A new report from the New York Civil Liberties Union (NYCLU) suggests that the state’s Education Department (NYSED) is flagrantly ignoring a 2020 law that bans the use of facial recognition technology in schools. That law was passed in response to a highly-publicized lawsuit that the NYCLU brought against the Lockport City School District after administrators moved forward with plans to install hundreds of surveillance cameras across 10 schools.
The lawsuit was eventually dismissed after the new law made the action redundant. However, the NYCLU is now arguing that there is an enforcement problem, to the extent that New York officials are actively supporting school efforts to purchase facial recognition technology. The organization found that that the New York Smart Schools Review Board has authorized at least 16 grants for schools buying technology from Avigilon, and another two grants for schools procuring technology from Verkada.
The Avigilon portfolio includes multiple iterations of the Avigilon Control Center (ACC), which lists facial recognition based on watch lists and facial analytics as key selling points. Verkada similarly offers People Analytics, a feature that is turned off by default in states like Illinois and Texas that have stricter privacy laws. New York is notably not one of those jurisdictions.

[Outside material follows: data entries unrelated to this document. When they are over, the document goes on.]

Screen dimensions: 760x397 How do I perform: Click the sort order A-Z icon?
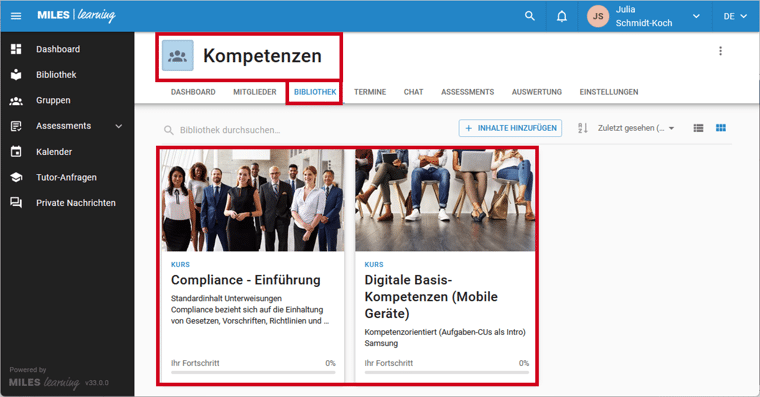pyautogui.click(x=583, y=128)
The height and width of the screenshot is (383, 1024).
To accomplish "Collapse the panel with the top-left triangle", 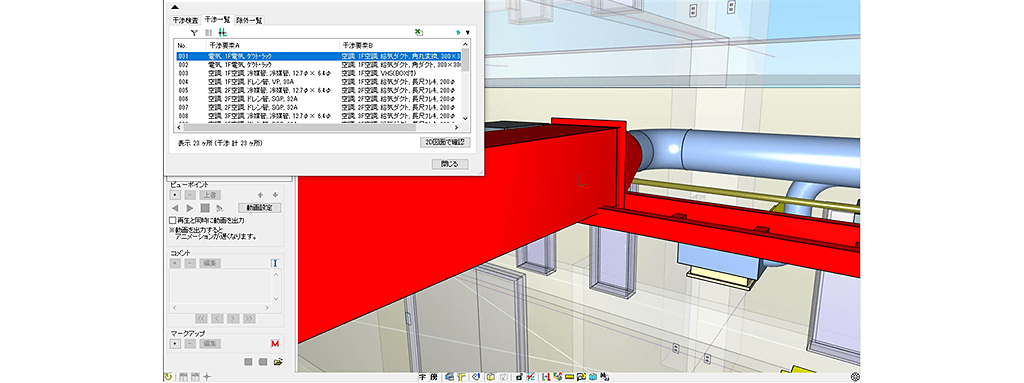I will (x=174, y=7).
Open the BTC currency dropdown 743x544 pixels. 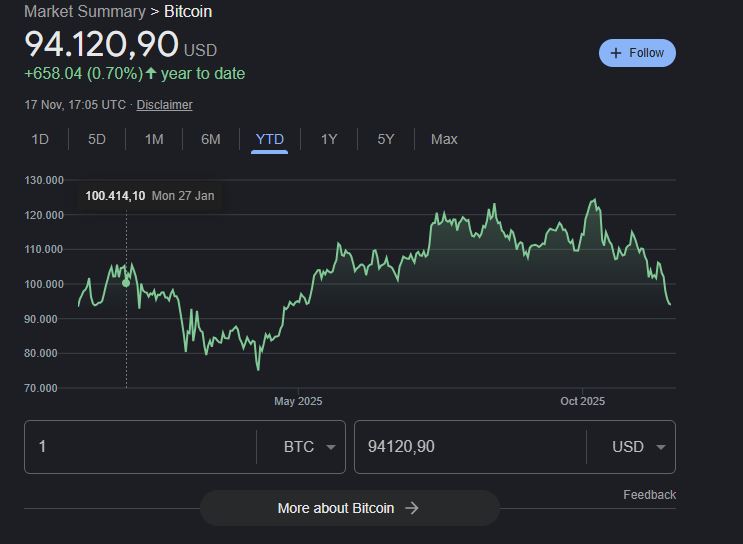tap(309, 447)
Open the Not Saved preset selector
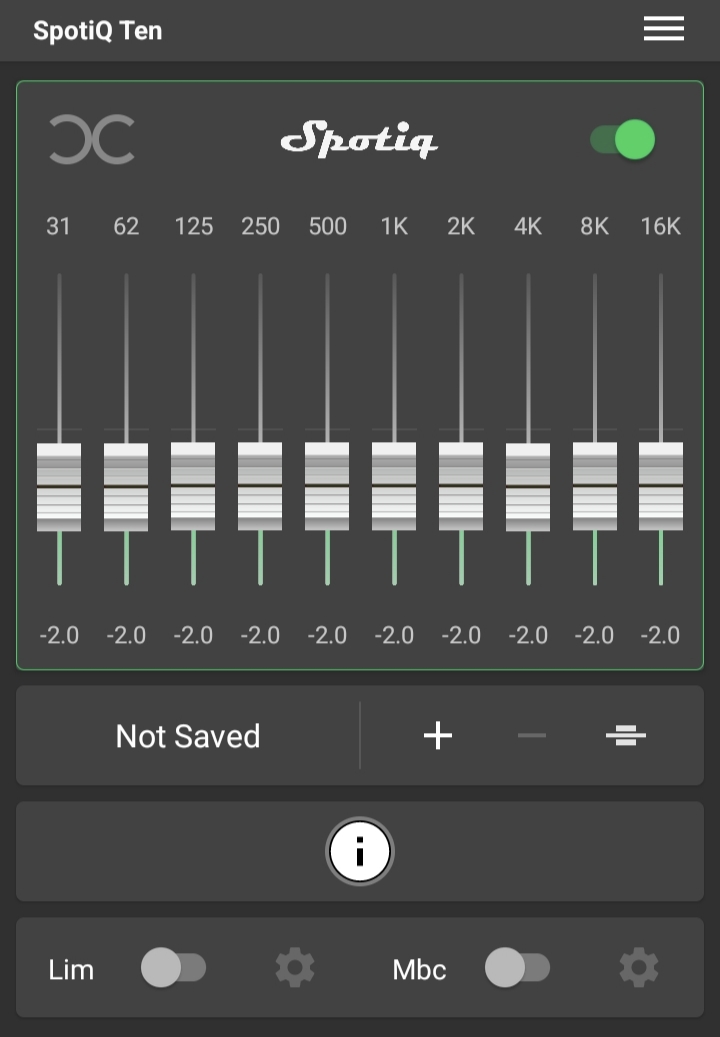Image resolution: width=720 pixels, height=1037 pixels. pos(188,736)
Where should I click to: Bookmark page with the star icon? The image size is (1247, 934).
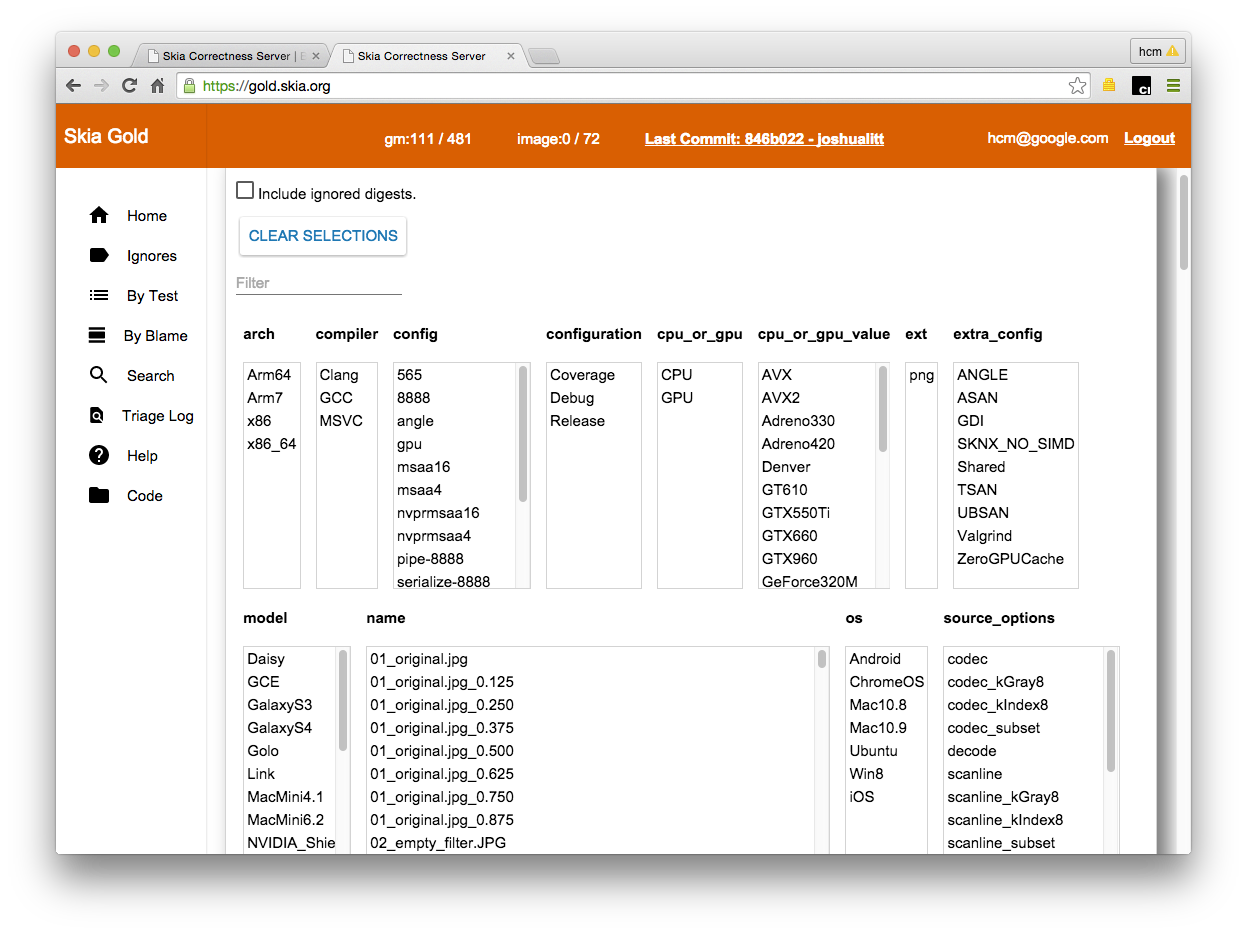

The fact that New York administrators are continuing to provide public funding for systems with biometric capabilities undercuts the current ban, insofar as it provides a degree of tacit support for schools that are interested in surveillance tech. The NYCLU questioned both the accuracy and the efficacy of such systems, suggesting that they could expose children to extreme levels of profiling and bias while at school. In that regard, the organization noted that watchlists are often pulled from mugshot databases that are disproportionately made up of people of color.
The ban on facial recognition tech could be lifted later this summer after the NYSED shares its risk analysis report for the technology. The law was in effect when the grants were approved, and will remain so until the Commissioner of Education declares otherwise. The report was requested as part of the 2020 law.

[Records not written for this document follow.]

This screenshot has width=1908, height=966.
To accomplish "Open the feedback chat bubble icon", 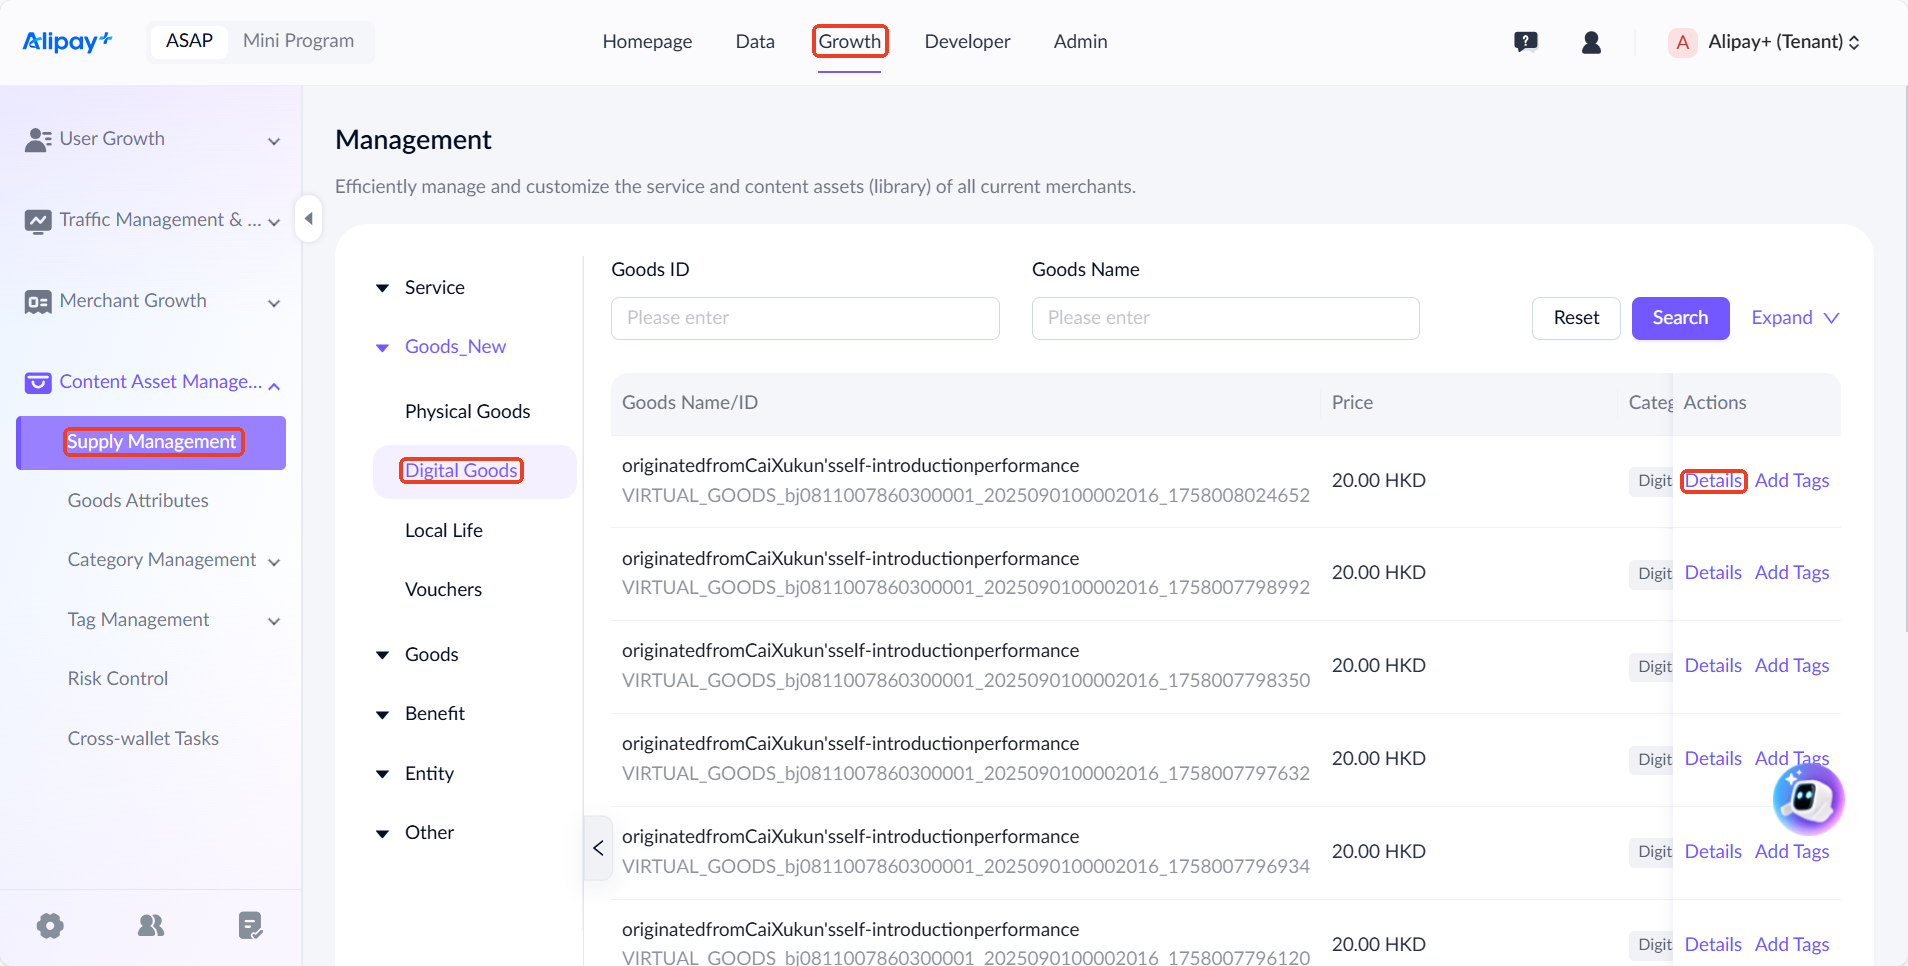I will tap(1525, 42).
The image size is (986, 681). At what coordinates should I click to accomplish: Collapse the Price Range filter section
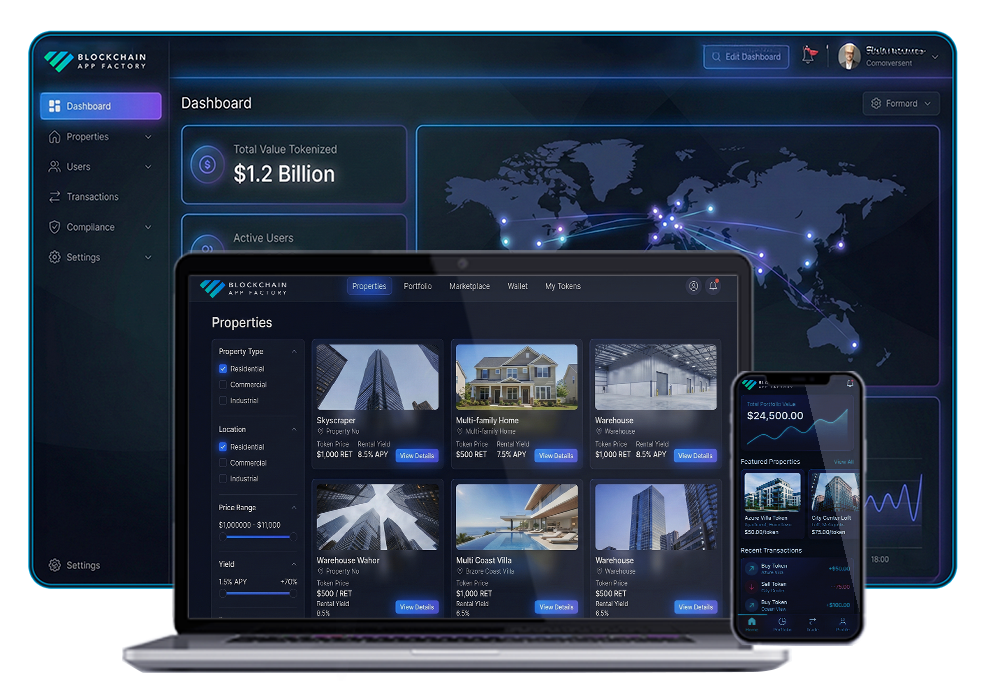coord(294,508)
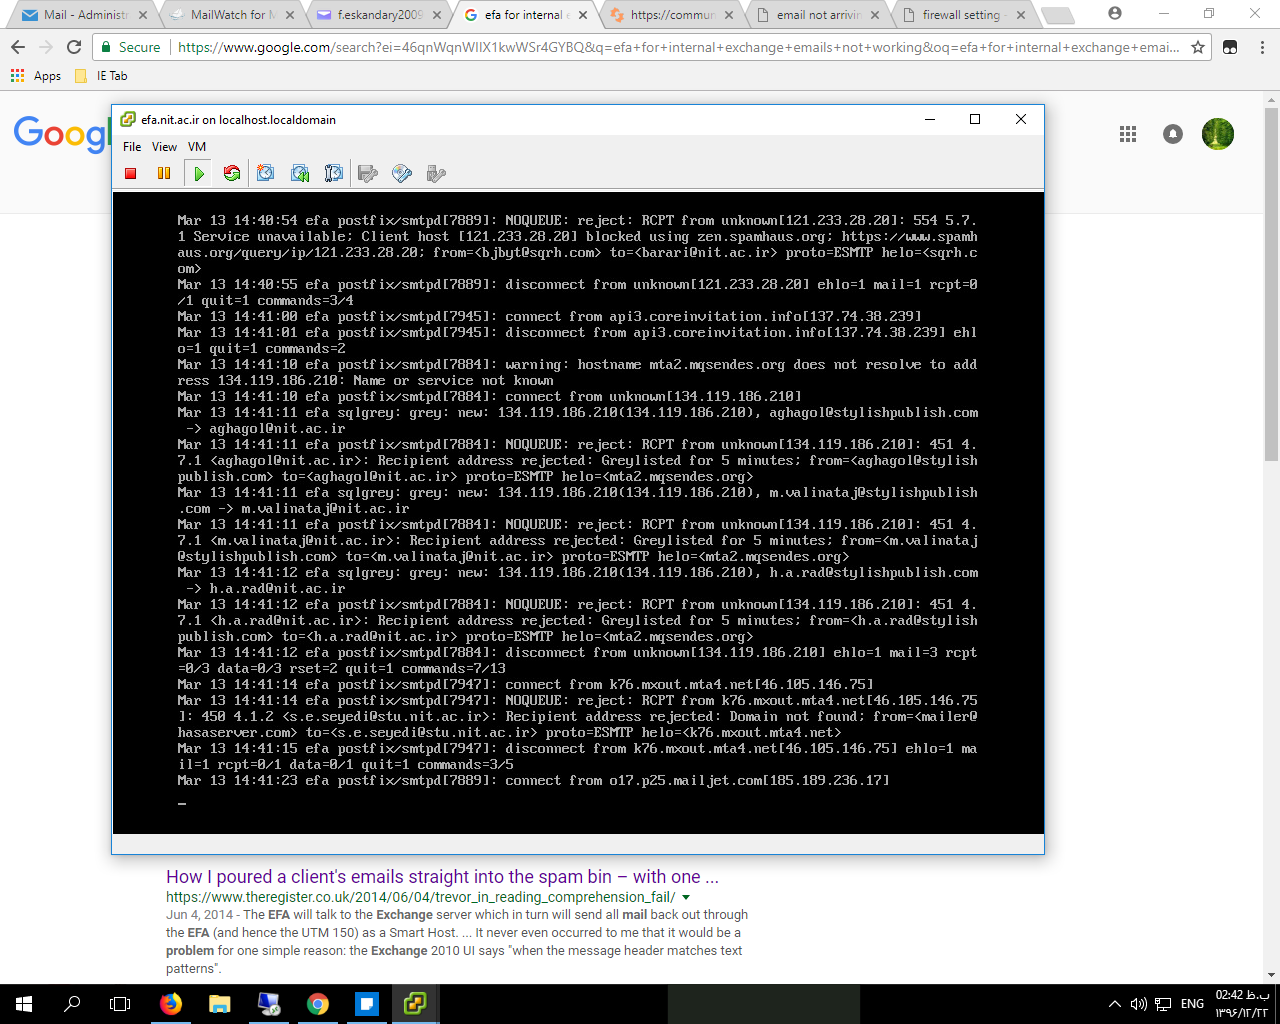Bookmark the page using the star button
The width and height of the screenshot is (1280, 1024).
point(1197,46)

For its part, the NYCLU noted that there are privacy concerns about the use of biometric tech, especially when it is applied to children. Verkada, in particular, lost massive amounts of customer data during a data breach that also gave hackers direct access to more than 150,000 live camera feeds connected to the company’s systems. The NYCLU is worried that schools could hand over data collected with facial recognition cameras to the police or to immigration authorities.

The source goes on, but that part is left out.